The ABCA7 protein, coded for by the ABCA7 gene, is a transmembrane protein that is an important transporter of lipids through the cell membrane energetically driven by ATP binding [80]. ABCA7 is particularly important for cholesterol and phospholipid efflux mediated by apolipoproteins and through these interactions functions in the biosynthesis of HDL and is involved in the lipidation of apoE [16, 91]. Additionally, there are direct links between ABCA7 and AD, as ABCA7 can affect APP transport through the cell membrane and is involved in the Aβ clearance pathway [80, 91]. For example, overexpression of ABCA7 leads to decreased Aβ levels.

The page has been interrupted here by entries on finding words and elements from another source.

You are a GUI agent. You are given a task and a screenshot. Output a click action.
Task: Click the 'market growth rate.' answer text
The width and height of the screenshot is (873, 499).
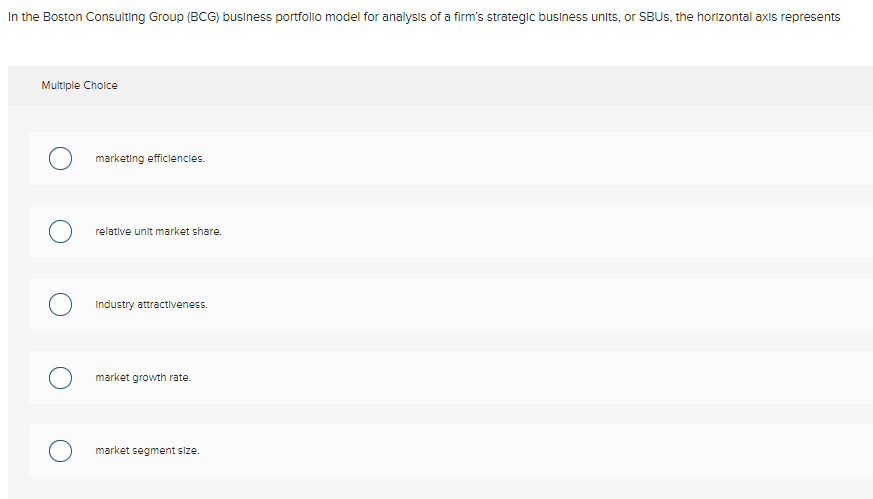point(143,378)
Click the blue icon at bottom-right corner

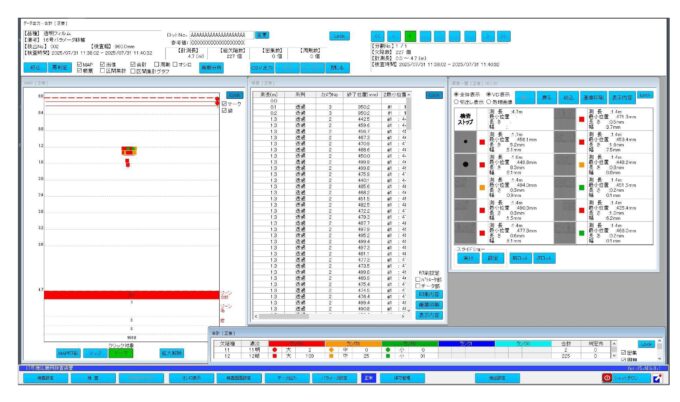click(x=657, y=379)
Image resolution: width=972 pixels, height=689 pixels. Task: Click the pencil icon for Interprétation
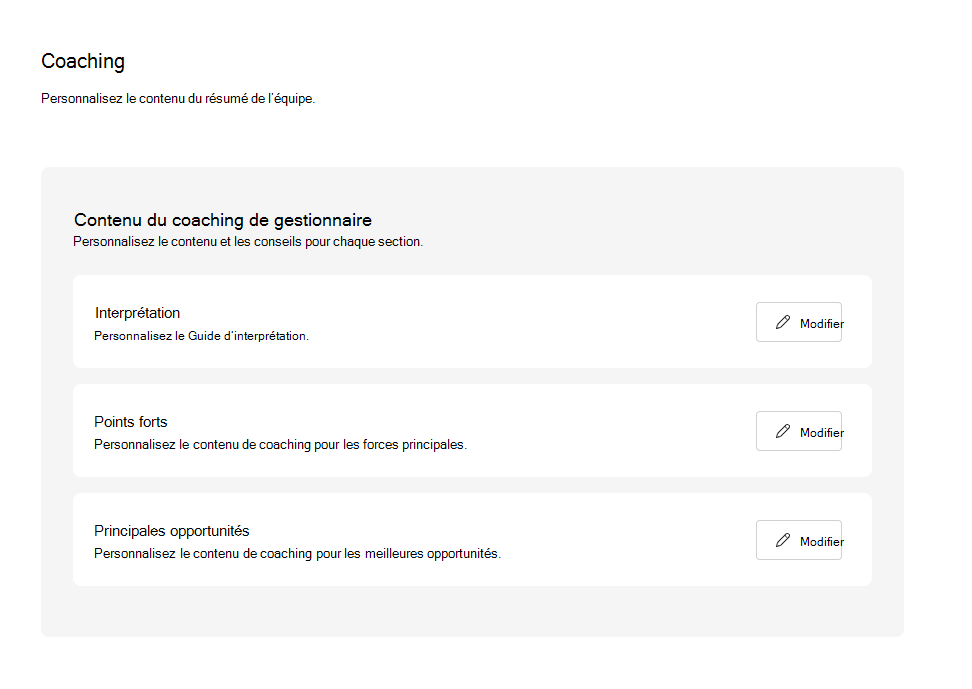783,322
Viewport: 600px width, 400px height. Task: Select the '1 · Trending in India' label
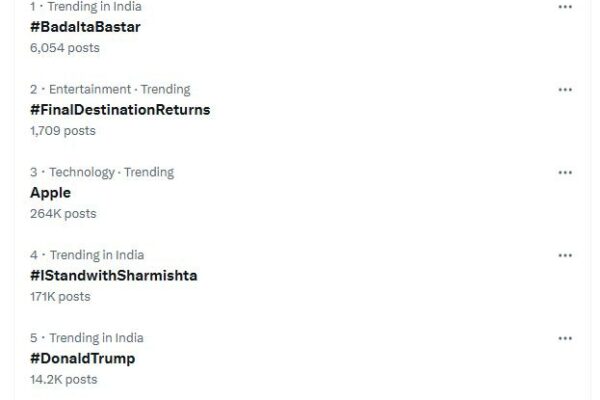(x=86, y=7)
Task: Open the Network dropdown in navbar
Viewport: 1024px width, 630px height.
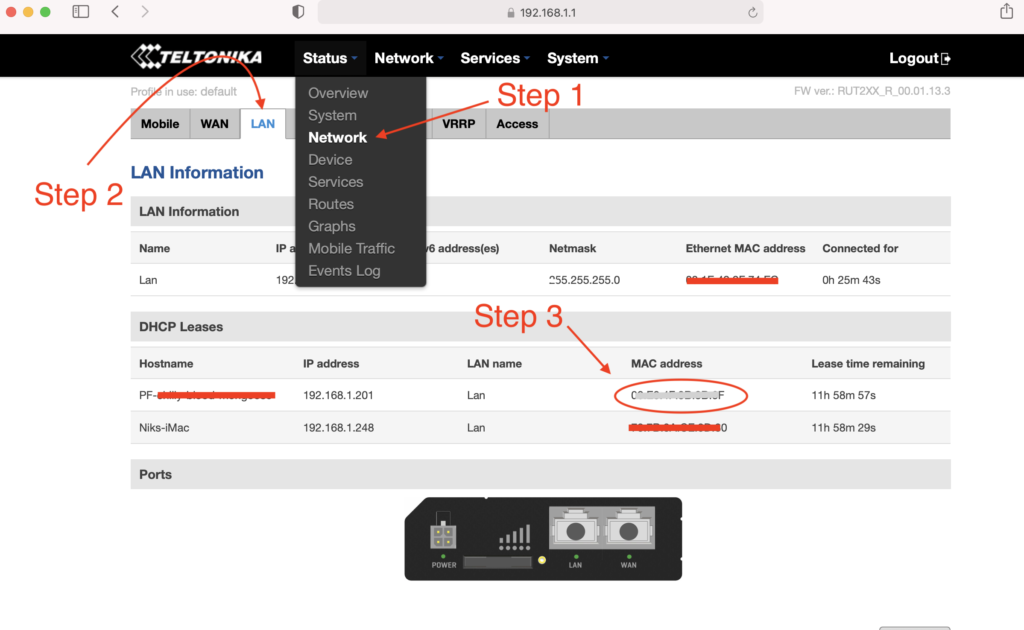Action: point(408,58)
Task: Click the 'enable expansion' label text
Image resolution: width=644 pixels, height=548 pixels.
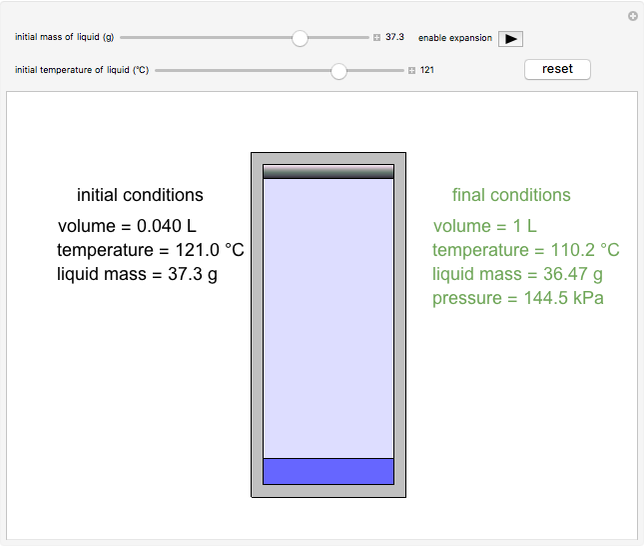Action: coord(455,38)
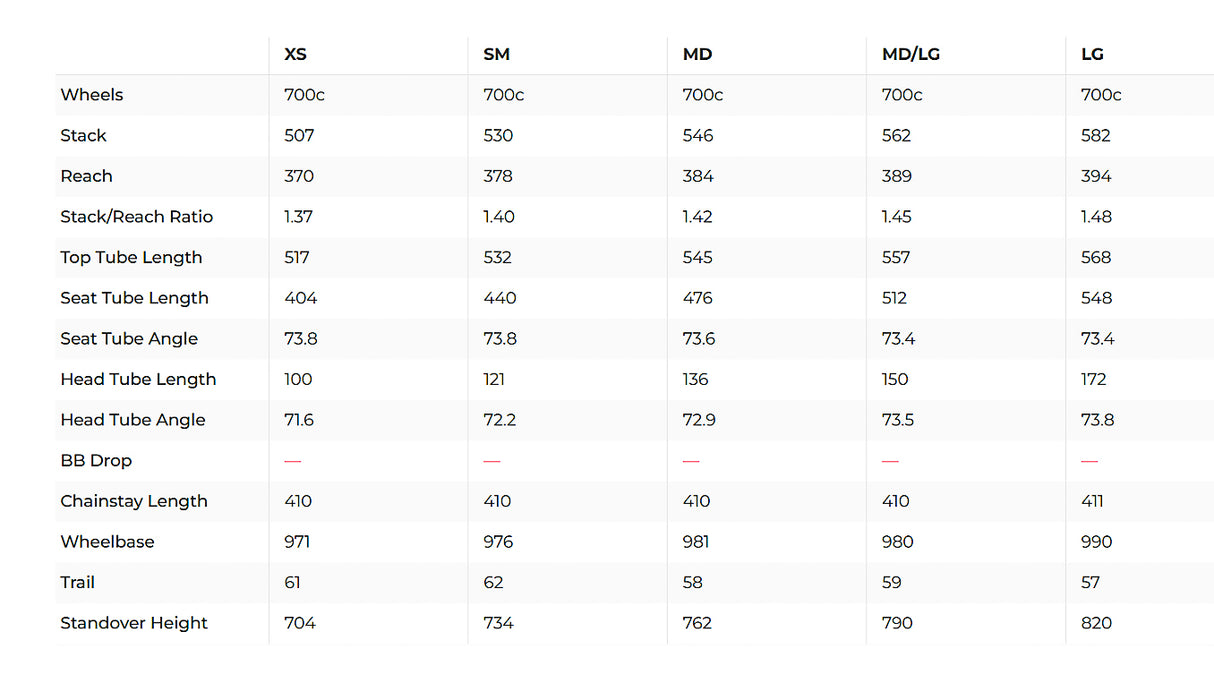The height and width of the screenshot is (683, 1214).
Task: Click the Top Tube Length row label
Action: tap(131, 257)
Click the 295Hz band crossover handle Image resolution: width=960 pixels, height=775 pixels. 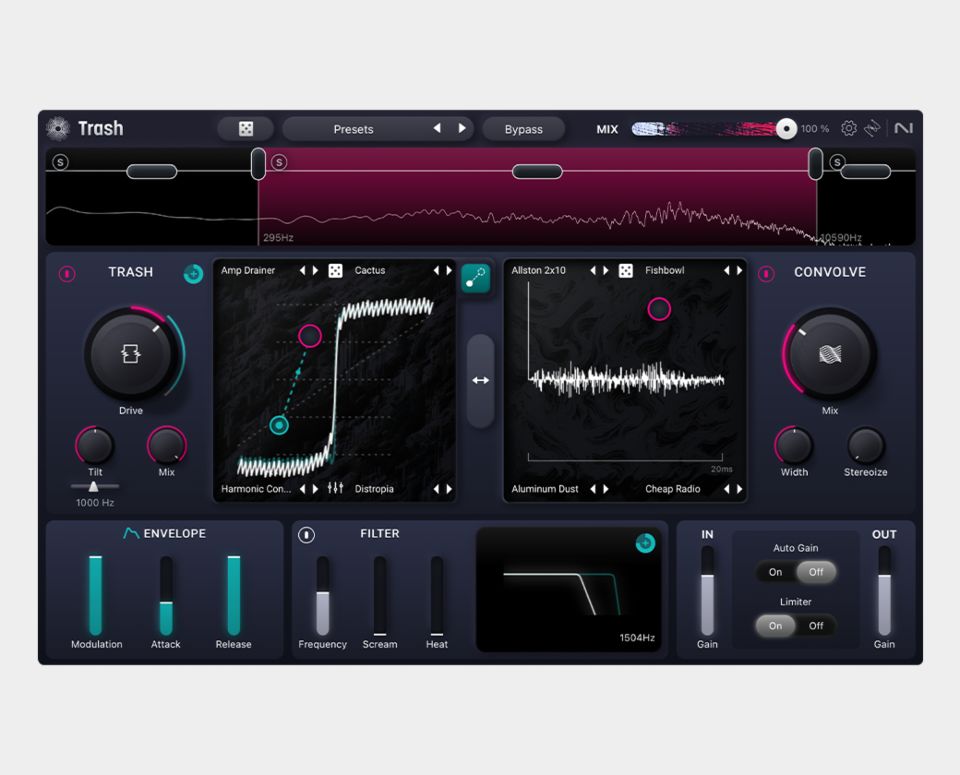tap(258, 163)
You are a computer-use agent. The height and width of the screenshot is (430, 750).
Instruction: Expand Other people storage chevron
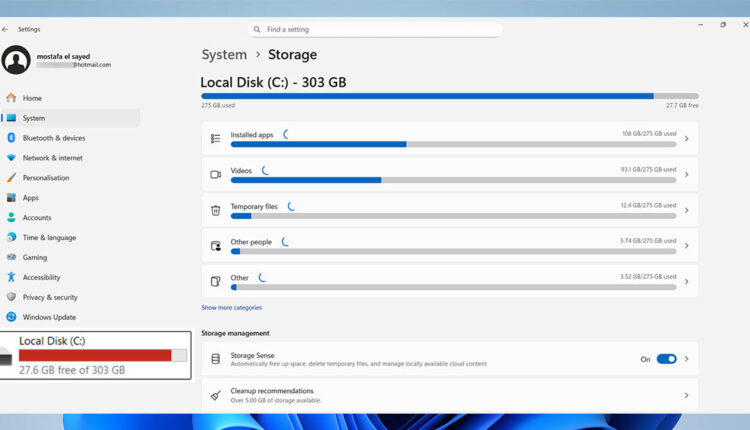pos(686,246)
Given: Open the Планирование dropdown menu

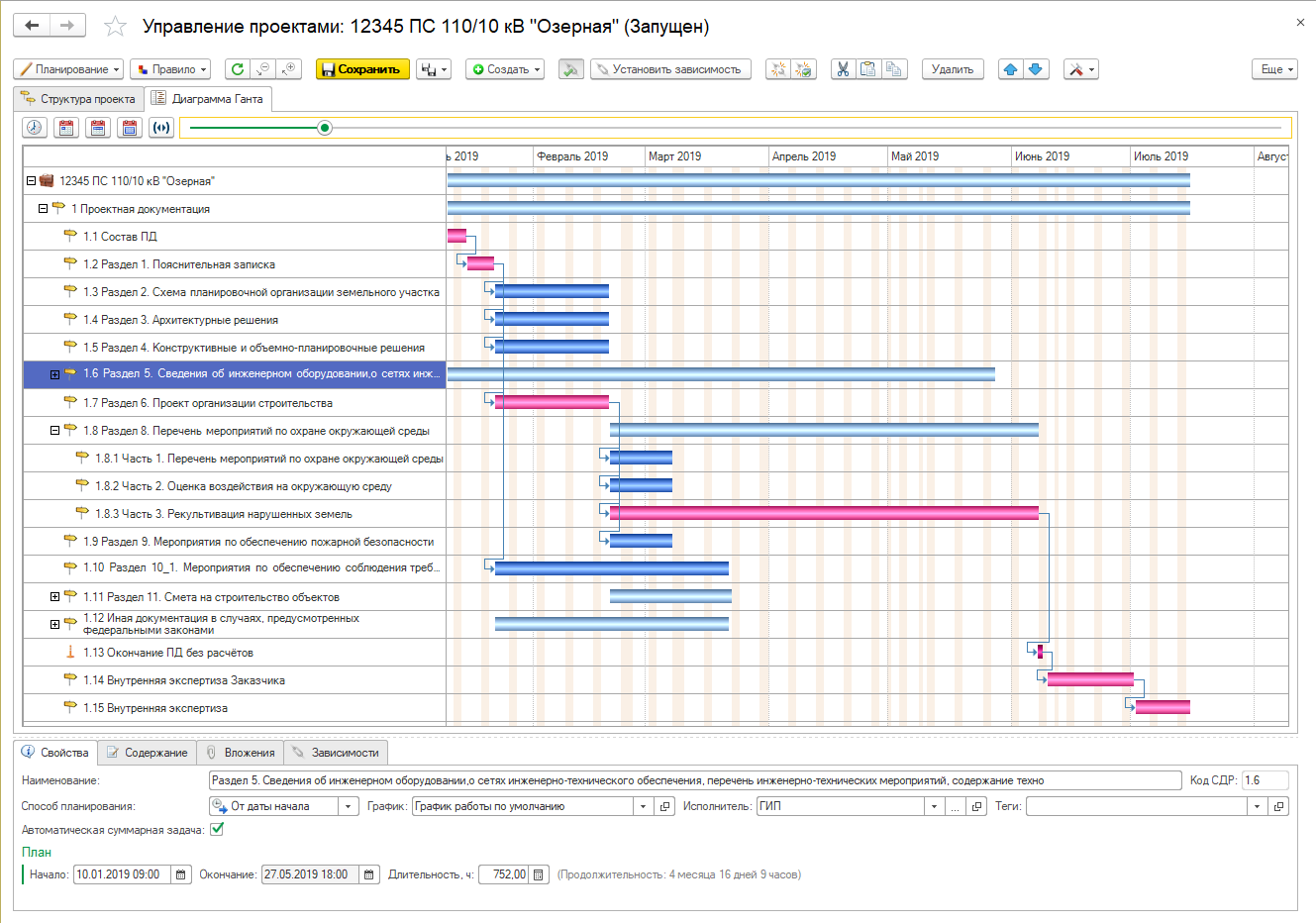Looking at the screenshot, I should point(68,69).
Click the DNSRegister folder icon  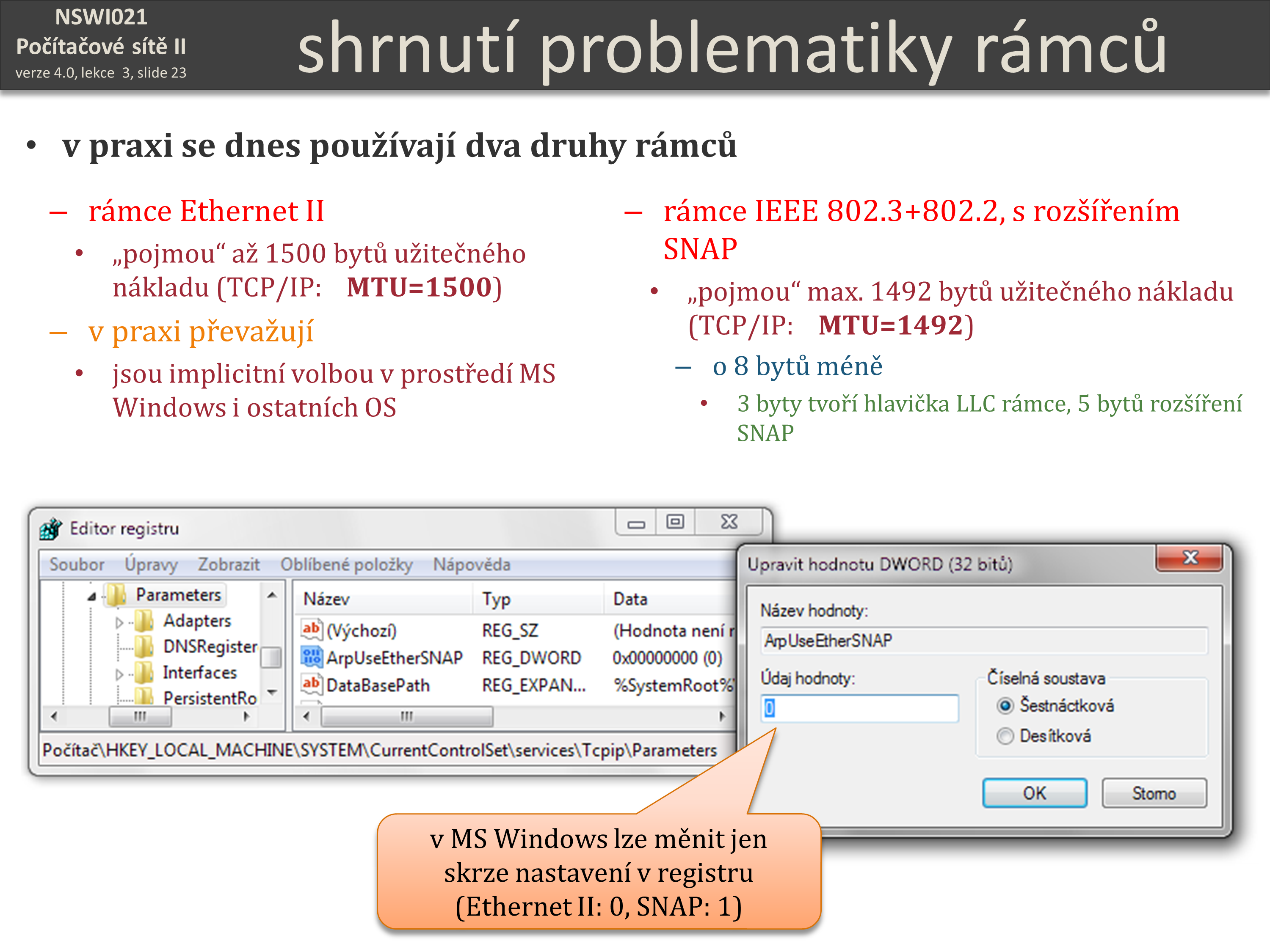click(x=144, y=647)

On the other hand, deletion of ABCA7 accelerates Aβ production (likely by allowing APP endocytosis), impairs Aβ clearance, and increases Aβ plaque burden [16, 80]. The changes in ABCA7 function due to AD risk mutations are not entirely known. The ABCA7 deletion rs142076058 may result in a frameshift mutation that either causes synthesis of an aberrant protein or nonsense-mediated decay of the truncated RNA transcript [109]. Either of these consequences would likely result in reduced ABCA7 levels and have similar effects to those of the ABCA7 deletion described above. An additional study hypothesizes that the rs3764650 SNP decreases ABCA7 expression before AD onset which increases AD risk, and after AD onset ABCA7 expression increases [110].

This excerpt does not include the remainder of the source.